By Jim Shipley
Shipley speaks 

Tell me, where can I go?

 


Jews spent close to two millennia away from home. When the Romans finally expelled the Jews from their land, really upset because it took so long to beat their guerilla forces, we scattered to over 50 countries.

Gone was the Second Temple, gone was our government, our army, our social structure, everything. Except us. The Jews. We scattered and as we did, we invented something uniquely Jewish: The Portable Community. We didn’t have a Temple, so we built synagogues. We didn’t have our social structure, so we created Jewish Community Centers, Jewish Family Services, and Jewish social services of all kinds.

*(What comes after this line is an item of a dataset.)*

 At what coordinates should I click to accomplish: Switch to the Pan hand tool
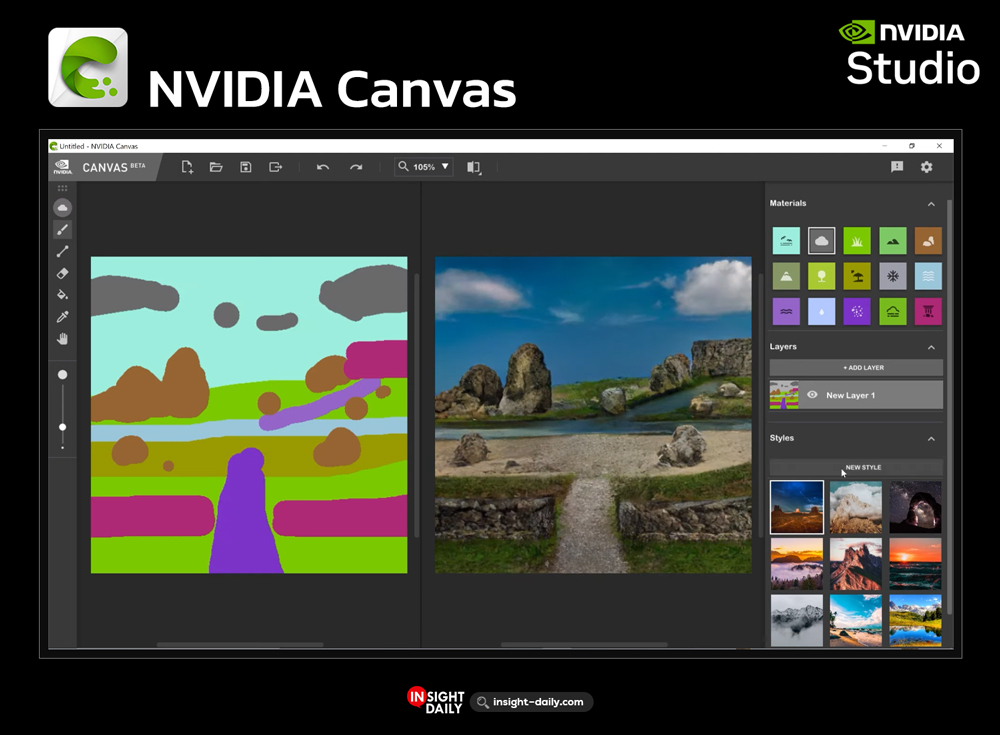[x=62, y=339]
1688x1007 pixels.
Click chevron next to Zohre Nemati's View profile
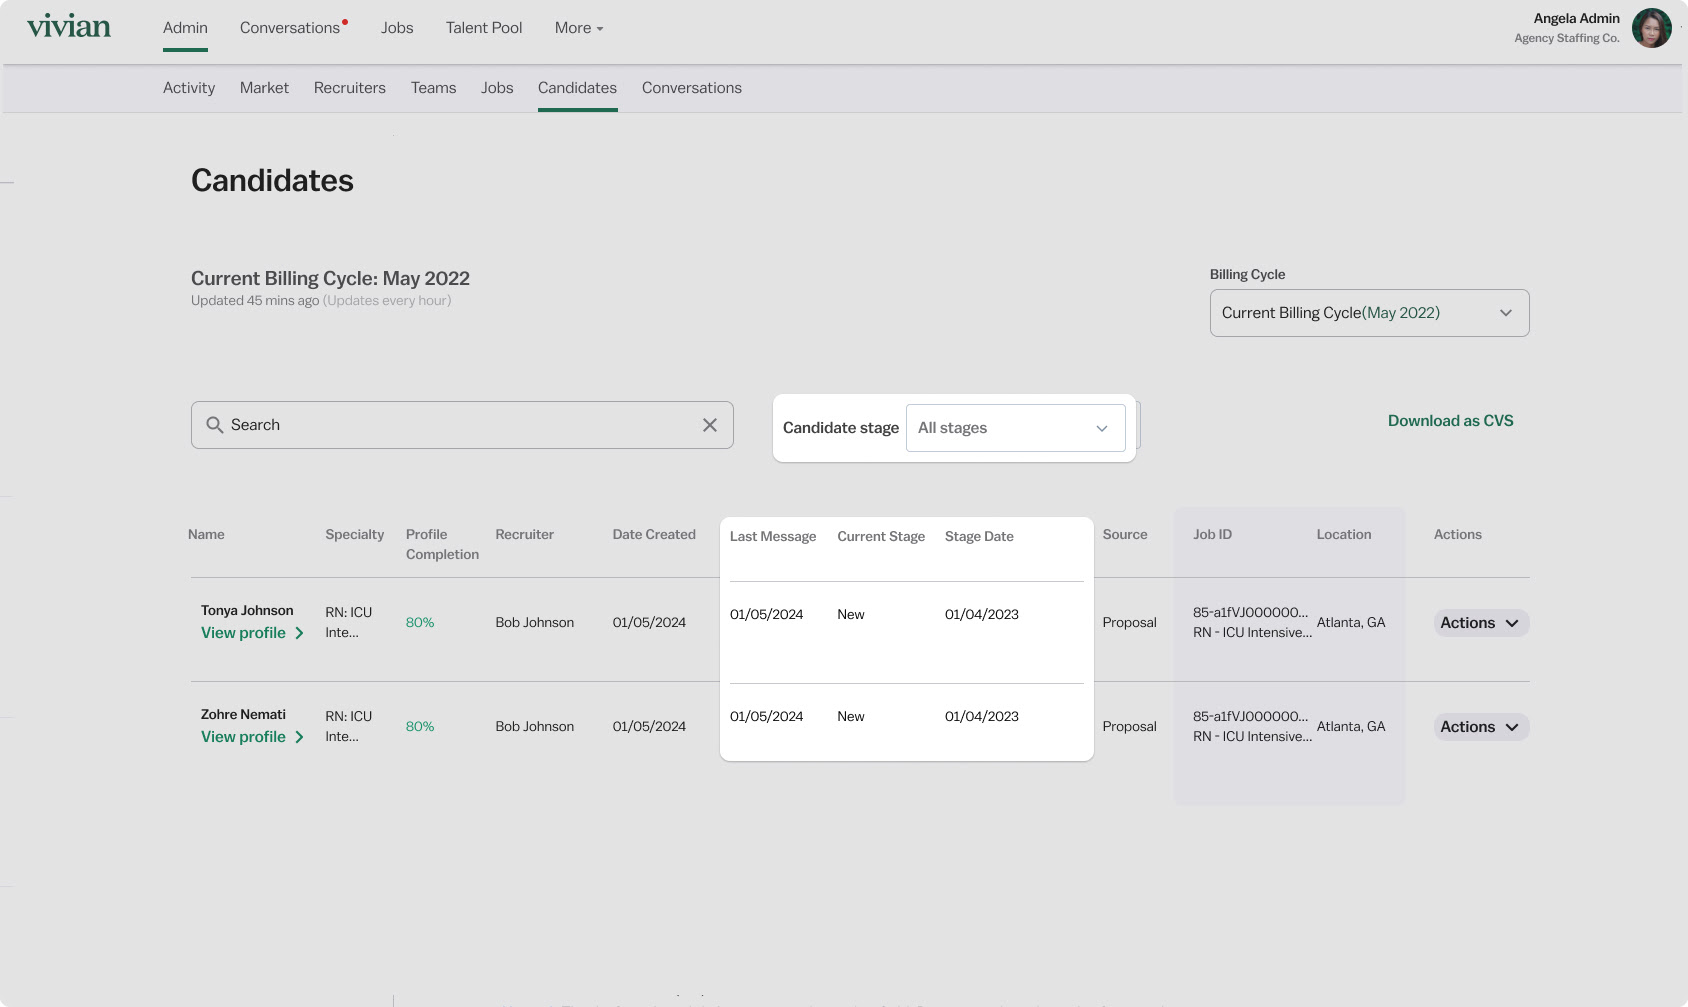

We went north to Europe and England. England thrust us out and banned the Jews in 1290. The king at the time was in debt so he got rid of the Jews and took over the loans owed to the Jews. We were not “officially” let back in until the 1800s. We went south to Spain and Portugal. When the Moslem caliphate took over most of the known world after defeating the Romans, they gave a special place for the Jews in their society welcoming the doctors, the philosophers, the merchants among us.


When they were defeated and the Catholic kings took their place, things went downhill in a hurry. Spain was really cool under the caliphate, but along came the Catholics, the Inquisition and we were on our way again, picking up our Portable Community and schlepping it to Northern Africa and to the West. But, everywhere we went, we did as much good as allowed.

In Europe, the unwelcoming Catholic Church saw to it through their puppet politicians that we were banned from most professions, not allowed to own land, pushed into our own shtetls and not allowed in regular schools. But somehow we survived.


By the early 20th century, Turks were the most dominant part of the caliphate and they held sway in Israel, still at that time known as Palestine, a name of derision given to the area by the Romans. Jews were by then returning in dribbles.

The idea of return of course, was put into motion by Theodore Herzl. He saw that Europe with its Catholic religion and its hierarchy would never let the Jews live their own lives, free and independent members of a free society. It was only natural that those without their homeland would seek to return there—especially since they were not wanted by the society in which they lived.

And so we did. Early on, the Jewish National Fund did the natural thing: They began buying the land. Most of it owned by absentee Turkish landowners. When the JNF bought land and got the proper papers of ownership, the Turks did not bother to tell the people living on that land that it had been sold to another party. So, when Jews showed up to settle there, they were not met with milk and honey.


But, here we are, some 110 years later, 67 years after independence, with our own homeland. The first settlers were those with the dream of a Jewish homeland—but for the most part driven there by the problems where they lived. No one wanted them, they suffered indignities and discrimination. They were massacred. All good reasons to head to this new nation that needed people.

So, they came. From Russia, from Poland, from the Ukraine and elsewhere in Eastern Europe. Some decided not to come and perished in the Holocaust. The survivors provided the impetus to make a nation of the land that was once our nation and had no indigenous government since we left.

Then the Arab nations thrust out over 700,000 Jews. Many of them came to the one place they would always be welcome. The Arab nations on the other hand did not welcome their brothers whom they had thrown into “refugee camps.” Till this day.

Now it is happening again. France and Germany have huge Muslim populations, mostly from Arab countries. They fled seeking a place where they could live in peace—of course, as long as there were no Jews there.

But we are there. And it is becoming increasingly difficult to be a Jew in France. If it were not for the culture of France, there would not have been a Dreyfus Affair, no Herzl and perhaps, no Israel. So perhaps it is no surprise that the nation with the largest Muslim population is no longer a safe place for Jews. It certainly is no surprise that the largest influx of Jews coming to Israel are French.

The world is in turmoil. Muslims in Niger get mad at a French newspaper and burn down Christian churches. The man who was ready to prove that the Brazilian government was complicit in the Jewish Center bombing 20 years ago is killed and it is made to look like a suicide.

Islam is the youngest of the three major faiths in the world. God help us until they mature.